"""

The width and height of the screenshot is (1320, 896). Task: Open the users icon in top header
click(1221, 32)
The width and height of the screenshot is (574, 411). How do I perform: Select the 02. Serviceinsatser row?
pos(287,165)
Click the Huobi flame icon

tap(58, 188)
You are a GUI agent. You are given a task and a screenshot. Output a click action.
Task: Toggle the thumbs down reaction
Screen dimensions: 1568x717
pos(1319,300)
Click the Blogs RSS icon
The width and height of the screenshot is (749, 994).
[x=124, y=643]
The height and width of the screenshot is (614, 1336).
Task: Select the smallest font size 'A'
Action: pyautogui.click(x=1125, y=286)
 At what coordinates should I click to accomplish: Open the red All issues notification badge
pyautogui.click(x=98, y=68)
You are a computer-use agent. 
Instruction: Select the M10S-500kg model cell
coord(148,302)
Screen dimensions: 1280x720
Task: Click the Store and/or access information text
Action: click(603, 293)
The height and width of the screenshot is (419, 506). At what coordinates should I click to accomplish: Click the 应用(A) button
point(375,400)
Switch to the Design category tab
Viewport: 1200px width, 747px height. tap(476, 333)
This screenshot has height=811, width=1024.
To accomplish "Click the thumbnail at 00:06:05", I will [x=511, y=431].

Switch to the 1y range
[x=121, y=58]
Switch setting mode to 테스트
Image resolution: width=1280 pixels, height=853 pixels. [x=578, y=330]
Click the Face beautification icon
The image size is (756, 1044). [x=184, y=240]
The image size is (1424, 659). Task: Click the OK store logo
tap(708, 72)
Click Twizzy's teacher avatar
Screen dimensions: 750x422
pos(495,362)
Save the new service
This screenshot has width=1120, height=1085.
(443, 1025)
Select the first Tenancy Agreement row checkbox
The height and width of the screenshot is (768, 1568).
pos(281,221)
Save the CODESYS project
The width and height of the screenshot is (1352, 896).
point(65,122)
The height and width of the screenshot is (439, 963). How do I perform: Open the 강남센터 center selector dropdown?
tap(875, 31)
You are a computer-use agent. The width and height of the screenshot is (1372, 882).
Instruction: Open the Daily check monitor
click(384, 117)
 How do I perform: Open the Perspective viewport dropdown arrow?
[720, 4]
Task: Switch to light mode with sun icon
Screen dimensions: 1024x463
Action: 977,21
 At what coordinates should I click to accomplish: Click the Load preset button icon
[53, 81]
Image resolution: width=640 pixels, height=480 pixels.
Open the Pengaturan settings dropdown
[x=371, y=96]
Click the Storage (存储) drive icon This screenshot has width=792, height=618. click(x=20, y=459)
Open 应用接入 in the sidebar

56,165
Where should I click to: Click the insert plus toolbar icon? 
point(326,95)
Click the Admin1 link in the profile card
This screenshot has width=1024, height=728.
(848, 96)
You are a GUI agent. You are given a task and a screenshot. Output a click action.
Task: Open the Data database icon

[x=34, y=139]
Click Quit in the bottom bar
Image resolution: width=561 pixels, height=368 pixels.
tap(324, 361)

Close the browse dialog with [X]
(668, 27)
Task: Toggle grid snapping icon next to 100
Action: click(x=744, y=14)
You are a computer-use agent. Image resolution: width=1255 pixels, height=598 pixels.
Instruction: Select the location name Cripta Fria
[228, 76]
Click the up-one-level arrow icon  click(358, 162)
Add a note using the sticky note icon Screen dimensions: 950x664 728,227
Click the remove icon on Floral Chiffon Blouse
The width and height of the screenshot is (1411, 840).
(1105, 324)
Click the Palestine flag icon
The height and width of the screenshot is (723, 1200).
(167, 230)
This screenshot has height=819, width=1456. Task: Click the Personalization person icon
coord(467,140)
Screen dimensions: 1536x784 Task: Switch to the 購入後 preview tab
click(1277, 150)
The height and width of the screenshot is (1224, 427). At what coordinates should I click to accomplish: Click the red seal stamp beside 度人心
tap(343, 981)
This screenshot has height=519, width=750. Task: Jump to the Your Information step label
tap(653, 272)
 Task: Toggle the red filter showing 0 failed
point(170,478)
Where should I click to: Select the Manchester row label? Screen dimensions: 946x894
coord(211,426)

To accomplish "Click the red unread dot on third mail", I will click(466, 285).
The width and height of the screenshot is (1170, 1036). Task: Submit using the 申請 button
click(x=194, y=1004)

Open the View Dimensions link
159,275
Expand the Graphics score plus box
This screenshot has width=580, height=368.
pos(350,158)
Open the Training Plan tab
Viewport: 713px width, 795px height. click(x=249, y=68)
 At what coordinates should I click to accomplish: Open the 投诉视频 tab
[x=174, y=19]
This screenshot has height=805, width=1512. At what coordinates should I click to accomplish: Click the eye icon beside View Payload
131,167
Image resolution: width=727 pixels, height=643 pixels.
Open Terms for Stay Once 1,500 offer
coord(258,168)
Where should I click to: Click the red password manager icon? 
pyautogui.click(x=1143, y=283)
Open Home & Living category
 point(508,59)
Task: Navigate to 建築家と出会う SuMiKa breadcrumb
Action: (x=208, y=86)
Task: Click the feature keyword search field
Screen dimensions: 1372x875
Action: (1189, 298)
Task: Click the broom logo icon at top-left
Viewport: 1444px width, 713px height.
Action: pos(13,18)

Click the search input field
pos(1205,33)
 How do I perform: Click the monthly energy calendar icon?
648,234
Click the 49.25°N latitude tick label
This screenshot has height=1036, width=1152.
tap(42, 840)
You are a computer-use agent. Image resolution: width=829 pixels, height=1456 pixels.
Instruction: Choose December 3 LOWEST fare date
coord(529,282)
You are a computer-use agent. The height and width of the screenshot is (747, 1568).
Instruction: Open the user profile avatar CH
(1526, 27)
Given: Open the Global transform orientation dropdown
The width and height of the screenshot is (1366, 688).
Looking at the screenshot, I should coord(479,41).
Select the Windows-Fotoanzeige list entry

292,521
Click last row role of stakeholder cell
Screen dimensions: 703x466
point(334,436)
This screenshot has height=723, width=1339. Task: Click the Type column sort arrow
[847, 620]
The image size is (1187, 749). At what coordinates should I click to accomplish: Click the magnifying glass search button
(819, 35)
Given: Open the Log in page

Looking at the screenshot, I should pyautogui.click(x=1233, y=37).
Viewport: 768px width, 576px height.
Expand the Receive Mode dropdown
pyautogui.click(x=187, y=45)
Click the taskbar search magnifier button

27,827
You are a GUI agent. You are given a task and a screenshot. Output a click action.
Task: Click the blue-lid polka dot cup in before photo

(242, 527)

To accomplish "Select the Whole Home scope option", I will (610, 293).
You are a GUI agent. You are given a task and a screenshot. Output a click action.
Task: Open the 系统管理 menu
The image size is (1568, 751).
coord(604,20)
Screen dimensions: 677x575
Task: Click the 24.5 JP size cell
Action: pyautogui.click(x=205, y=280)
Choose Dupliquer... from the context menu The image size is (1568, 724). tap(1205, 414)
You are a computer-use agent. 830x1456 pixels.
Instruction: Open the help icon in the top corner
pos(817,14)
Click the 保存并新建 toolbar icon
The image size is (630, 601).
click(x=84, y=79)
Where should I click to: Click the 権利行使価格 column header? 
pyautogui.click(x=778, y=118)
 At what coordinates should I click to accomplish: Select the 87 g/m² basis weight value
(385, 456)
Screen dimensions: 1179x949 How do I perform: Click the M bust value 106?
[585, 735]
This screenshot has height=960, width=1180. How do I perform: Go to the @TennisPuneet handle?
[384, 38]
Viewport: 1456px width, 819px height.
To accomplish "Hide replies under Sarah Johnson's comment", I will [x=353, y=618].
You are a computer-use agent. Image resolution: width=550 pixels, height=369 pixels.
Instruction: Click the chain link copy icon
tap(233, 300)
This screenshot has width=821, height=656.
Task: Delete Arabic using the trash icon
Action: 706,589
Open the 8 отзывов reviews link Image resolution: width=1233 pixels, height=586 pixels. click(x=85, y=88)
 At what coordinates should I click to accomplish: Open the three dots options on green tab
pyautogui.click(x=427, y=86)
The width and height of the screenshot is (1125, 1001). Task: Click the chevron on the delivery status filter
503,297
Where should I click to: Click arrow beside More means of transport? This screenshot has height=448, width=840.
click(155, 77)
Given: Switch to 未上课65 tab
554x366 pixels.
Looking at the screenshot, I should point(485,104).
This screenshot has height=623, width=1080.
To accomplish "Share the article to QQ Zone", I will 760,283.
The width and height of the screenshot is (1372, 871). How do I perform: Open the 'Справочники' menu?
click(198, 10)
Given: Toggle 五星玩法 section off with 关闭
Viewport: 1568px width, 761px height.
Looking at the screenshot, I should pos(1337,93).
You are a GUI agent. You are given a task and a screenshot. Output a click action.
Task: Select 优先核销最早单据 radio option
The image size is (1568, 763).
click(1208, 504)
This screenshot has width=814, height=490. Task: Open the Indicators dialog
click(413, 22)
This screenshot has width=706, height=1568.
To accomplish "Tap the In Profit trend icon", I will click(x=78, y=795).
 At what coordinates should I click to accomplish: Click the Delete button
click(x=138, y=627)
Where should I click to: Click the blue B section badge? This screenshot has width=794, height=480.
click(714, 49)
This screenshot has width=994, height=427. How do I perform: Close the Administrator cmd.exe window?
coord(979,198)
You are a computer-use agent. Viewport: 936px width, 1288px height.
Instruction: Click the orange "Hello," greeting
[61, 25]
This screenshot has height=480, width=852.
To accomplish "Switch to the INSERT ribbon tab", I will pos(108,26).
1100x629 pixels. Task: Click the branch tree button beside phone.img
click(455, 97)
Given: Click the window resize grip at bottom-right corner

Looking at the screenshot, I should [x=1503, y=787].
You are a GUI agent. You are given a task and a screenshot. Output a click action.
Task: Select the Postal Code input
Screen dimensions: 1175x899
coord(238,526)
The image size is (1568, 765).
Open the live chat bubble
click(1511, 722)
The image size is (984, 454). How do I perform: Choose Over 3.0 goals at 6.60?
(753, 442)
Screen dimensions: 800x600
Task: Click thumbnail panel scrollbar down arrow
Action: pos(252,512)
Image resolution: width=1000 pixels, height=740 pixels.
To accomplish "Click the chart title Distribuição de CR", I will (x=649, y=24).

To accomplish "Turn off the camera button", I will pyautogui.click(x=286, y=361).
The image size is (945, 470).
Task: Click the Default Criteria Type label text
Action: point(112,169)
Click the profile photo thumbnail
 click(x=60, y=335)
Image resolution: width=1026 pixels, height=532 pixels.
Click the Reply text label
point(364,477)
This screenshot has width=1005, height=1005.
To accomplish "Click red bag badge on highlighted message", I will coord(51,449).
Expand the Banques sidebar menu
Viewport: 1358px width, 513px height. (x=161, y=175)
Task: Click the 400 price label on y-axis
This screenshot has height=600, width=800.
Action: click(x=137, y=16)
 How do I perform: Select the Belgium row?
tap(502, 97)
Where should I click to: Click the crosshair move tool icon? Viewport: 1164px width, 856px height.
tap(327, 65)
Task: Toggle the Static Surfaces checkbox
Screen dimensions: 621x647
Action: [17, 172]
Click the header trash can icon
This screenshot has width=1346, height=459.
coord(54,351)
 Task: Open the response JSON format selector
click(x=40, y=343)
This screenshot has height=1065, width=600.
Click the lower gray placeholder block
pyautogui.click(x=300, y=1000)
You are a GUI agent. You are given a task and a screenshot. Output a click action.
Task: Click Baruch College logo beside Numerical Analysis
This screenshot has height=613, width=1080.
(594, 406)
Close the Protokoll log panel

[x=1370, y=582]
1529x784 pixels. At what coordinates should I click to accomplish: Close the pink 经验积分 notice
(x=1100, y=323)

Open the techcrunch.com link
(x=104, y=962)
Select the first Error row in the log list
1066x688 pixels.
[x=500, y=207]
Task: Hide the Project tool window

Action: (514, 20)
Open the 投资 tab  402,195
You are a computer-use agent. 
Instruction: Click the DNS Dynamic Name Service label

"""

- Goal of the exercise
Only lines with the word "computer" are wanted; pull each of them from the records.

- Solution for this task
You are a computer-use agent. 
You are a computer-use agent. The width and height of the screenshot is (1372, 882).
You are a computer-use agent. Image resolution: width=1255 pixels, height=598 pixels.
You are a computer-use agent. Image resolution: width=829 pixels, height=1456 pixels.
You are a computer-use agent. The height and width of the screenshot is (747, 1568).
You are a computer-use agent. 830x1456 pixels.
You are a computer-use agent. Image resolution: width=550 pixels, height=369 pixels.
You are a computer-use agent. Viewport: 936px width, 1288px height.
You are a computer-use agent. 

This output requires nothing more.